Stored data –

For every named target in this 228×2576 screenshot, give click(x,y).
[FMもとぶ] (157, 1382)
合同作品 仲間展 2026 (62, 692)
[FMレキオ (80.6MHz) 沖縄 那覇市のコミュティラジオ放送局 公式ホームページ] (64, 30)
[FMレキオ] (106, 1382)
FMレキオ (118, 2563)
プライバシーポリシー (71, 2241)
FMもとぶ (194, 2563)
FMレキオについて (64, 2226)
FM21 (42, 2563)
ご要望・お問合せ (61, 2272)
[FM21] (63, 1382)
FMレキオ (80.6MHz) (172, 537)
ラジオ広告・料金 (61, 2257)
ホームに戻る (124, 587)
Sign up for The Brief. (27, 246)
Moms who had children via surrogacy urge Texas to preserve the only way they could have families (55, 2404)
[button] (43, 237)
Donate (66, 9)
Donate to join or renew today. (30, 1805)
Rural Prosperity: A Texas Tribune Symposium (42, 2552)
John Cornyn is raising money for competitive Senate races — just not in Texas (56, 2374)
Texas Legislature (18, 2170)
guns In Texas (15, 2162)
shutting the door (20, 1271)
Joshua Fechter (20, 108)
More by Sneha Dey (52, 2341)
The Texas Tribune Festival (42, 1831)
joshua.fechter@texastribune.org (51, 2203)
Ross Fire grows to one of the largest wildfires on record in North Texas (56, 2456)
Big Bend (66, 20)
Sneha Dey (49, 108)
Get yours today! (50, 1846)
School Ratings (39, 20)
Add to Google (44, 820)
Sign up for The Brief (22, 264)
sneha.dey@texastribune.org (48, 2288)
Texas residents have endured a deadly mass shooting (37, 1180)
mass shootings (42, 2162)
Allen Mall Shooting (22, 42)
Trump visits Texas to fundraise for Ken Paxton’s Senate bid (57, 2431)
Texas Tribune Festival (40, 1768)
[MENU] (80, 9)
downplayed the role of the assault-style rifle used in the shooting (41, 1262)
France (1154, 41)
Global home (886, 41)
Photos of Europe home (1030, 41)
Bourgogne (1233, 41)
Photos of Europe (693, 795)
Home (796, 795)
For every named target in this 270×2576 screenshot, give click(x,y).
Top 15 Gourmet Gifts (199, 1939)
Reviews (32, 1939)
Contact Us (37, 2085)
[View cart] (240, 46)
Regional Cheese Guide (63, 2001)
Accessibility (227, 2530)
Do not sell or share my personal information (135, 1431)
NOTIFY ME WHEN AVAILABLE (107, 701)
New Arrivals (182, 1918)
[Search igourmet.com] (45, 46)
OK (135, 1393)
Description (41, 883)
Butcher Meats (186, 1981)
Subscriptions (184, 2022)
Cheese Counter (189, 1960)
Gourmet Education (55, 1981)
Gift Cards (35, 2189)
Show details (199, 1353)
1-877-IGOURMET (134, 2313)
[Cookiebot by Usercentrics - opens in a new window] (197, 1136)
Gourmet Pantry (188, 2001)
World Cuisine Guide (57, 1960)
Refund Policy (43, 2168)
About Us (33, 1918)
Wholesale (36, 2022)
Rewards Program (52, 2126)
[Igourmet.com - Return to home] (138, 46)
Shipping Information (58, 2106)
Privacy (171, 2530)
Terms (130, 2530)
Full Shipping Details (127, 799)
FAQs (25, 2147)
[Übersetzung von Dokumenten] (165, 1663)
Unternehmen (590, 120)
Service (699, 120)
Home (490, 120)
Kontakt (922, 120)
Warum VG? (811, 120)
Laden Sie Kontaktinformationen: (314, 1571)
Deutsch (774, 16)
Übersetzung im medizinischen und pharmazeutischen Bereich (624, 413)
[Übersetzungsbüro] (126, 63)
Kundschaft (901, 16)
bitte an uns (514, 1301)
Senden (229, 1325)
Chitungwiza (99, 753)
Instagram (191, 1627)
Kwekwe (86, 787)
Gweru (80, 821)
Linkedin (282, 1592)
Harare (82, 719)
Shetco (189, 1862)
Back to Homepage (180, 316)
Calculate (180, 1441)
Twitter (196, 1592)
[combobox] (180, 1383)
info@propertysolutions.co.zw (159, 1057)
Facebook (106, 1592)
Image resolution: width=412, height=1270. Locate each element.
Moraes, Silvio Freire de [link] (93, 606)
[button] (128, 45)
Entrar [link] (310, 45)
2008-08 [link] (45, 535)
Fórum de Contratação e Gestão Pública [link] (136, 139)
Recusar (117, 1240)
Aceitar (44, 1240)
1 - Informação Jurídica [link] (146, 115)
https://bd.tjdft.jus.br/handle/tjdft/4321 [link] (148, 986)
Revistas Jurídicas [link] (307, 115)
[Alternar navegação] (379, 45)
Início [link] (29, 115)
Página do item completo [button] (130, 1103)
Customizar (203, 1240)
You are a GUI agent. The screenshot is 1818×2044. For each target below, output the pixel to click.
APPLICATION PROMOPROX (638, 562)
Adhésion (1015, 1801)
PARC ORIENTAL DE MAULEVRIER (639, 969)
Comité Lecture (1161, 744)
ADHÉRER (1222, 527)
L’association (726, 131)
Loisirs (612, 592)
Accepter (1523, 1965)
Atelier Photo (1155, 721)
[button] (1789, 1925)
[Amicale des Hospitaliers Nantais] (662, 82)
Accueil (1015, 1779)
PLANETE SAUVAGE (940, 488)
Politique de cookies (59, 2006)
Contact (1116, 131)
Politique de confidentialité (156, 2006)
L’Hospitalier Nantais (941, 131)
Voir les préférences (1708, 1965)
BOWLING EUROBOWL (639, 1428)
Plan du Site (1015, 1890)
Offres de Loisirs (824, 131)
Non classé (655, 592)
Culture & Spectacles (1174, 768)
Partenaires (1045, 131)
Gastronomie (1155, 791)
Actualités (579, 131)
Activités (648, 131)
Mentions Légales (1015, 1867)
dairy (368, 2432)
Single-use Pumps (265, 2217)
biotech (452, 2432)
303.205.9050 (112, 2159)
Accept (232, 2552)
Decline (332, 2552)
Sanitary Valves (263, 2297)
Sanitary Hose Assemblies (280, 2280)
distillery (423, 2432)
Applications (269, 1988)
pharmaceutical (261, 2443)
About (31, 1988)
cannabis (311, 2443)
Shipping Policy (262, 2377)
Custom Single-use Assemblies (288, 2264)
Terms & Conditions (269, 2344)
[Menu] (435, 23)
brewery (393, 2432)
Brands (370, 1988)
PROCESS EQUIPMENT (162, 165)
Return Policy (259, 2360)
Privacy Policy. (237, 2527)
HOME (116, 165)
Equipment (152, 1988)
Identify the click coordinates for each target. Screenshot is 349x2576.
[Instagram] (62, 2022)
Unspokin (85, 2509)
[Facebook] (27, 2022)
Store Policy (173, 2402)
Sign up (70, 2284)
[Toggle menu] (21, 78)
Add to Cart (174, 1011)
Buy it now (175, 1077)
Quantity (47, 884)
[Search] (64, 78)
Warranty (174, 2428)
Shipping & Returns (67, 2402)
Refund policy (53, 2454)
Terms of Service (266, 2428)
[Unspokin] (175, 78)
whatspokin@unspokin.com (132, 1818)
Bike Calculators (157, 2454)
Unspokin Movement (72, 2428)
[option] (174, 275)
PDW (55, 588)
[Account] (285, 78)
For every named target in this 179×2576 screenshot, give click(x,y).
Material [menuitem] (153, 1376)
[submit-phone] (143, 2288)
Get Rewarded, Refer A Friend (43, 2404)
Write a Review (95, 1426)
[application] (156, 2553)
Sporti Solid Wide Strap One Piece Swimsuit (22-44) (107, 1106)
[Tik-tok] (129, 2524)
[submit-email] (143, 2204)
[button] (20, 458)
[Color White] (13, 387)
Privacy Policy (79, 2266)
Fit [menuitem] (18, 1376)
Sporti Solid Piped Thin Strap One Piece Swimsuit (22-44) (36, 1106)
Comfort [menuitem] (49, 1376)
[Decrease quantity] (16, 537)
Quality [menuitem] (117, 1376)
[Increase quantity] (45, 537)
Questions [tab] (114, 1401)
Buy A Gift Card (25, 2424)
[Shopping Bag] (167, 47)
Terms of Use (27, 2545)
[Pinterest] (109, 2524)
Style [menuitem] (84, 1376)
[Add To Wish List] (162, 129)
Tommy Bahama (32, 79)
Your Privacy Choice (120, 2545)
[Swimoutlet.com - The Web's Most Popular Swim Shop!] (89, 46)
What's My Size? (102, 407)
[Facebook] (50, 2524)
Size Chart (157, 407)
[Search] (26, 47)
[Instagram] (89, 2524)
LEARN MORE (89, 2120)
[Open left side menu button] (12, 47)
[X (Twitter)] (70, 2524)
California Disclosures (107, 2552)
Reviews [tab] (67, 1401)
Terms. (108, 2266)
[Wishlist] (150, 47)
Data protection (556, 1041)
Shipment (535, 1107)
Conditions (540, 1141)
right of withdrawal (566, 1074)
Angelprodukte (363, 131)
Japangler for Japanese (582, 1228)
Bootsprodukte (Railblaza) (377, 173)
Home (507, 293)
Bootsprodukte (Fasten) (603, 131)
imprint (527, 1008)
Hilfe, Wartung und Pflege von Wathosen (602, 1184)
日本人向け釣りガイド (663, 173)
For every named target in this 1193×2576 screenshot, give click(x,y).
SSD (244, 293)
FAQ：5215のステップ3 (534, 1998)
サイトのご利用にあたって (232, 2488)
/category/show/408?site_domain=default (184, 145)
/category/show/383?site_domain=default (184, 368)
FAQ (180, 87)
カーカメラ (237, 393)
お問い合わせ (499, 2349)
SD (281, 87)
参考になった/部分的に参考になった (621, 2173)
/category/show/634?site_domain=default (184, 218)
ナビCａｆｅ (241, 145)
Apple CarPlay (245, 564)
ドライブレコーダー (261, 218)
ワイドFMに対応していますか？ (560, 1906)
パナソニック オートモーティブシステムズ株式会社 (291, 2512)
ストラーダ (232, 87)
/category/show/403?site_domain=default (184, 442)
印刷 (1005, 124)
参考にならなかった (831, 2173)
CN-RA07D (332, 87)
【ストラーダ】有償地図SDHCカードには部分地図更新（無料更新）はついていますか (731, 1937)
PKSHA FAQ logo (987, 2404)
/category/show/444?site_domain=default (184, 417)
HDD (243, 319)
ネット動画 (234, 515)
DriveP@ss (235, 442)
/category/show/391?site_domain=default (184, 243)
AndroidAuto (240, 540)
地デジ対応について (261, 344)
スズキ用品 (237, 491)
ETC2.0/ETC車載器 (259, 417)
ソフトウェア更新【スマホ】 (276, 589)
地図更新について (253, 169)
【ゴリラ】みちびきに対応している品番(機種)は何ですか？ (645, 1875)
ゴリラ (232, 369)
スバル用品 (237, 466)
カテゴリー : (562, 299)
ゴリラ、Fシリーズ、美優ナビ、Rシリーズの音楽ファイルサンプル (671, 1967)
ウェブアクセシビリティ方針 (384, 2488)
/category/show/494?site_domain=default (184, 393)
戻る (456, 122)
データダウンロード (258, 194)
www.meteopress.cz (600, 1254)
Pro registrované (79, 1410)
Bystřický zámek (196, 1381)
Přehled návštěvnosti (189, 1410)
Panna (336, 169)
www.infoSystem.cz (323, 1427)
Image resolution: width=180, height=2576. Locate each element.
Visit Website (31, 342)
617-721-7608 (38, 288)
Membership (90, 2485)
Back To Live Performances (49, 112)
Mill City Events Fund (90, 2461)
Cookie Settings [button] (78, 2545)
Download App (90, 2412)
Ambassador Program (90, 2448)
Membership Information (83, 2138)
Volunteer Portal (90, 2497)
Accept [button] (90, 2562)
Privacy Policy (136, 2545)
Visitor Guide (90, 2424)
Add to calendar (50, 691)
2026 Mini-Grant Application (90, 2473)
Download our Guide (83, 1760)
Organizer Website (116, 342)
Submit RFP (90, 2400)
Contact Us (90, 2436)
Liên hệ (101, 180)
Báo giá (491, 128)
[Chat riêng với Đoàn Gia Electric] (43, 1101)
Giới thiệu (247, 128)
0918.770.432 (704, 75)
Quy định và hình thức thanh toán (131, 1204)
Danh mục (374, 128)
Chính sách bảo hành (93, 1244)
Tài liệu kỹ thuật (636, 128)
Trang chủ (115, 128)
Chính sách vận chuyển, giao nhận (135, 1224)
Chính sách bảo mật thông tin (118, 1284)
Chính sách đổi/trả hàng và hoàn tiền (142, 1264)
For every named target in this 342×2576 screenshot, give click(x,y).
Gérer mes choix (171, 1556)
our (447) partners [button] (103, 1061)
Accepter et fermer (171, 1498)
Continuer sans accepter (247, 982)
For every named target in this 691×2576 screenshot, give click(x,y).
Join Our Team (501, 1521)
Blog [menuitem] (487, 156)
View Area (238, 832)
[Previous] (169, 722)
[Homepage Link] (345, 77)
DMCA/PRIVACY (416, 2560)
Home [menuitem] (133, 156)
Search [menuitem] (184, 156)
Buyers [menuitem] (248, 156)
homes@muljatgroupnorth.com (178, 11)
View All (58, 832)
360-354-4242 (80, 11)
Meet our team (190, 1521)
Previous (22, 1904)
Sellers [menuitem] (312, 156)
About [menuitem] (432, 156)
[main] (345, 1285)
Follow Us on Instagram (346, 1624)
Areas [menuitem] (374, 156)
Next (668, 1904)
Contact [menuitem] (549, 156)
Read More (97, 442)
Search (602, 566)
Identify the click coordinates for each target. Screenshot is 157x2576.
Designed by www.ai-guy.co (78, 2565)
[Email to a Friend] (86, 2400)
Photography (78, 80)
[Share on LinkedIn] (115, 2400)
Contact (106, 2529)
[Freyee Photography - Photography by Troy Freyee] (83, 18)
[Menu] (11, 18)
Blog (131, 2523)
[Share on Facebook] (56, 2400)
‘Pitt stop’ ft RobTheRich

EXERCISE DESCRIPTION – Find and copy each line above that includes the string "default".

ANSWER FOR THE TASK –
/category/show/408?site_domain=default (184, 145)
/category/show/383?site_domain=default (184, 368)
/category/show/634?site_domain=default (184, 218)
/category/show/403?site_domain=default (184, 442)
/category/show/444?site_domain=default (184, 417)
/category/show/391?site_domain=default (184, 243)
/category/show/494?site_domain=default (184, 393)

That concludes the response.